Darfiny
Toda arte possui o potencial do luxo
Toda arte que resistiu ao tempo sempre foi um negócio, só que o artista nem sempre geriu isso de maneira consciente. Quem gere não entrega a própria potência para outra pessoa decidir o valor dela.
Assumir a arte como negócio é sair da posição de "eu faço arte" para "eu sou o ativo por trás da minha arte". E ativo se protege, se valoriza, se posiciona.
Ao longo dos últimos anos trabalhando com arte, conheci artistas incríveis que pensavam que estruturar um negócio sujaria a própria arte, como se pureza criativa e estratégia de vendê-la fossem opostas. Mas não são.
Obra é produto, e é você quem decide se ele vai ser reconhecido como arte e tratado como algo valioso.

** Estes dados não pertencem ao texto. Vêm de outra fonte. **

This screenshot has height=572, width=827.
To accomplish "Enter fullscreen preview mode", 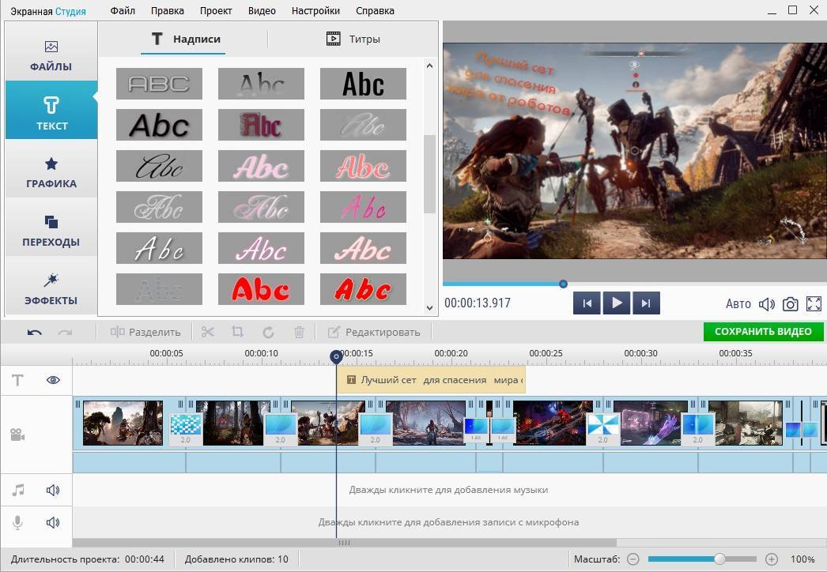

Thierry Hermès era um artesão de arreios. Não era empresário, era um criador obcecado por couro. O nome dele hoje é sinônimo de luxo geracional porque ele entendeu cedo que o ofício precisava virar negócio.
Grandes criadores não nascem empresários. Começam fazendo arte com excelência obsessiva, e o negócio nasce como consequência da postura de quem sabe que carrega algo valioso.
As maisons não venderam menos arte por terem virado negócio, vendem arte há gerações porque viraram negócio. Entende?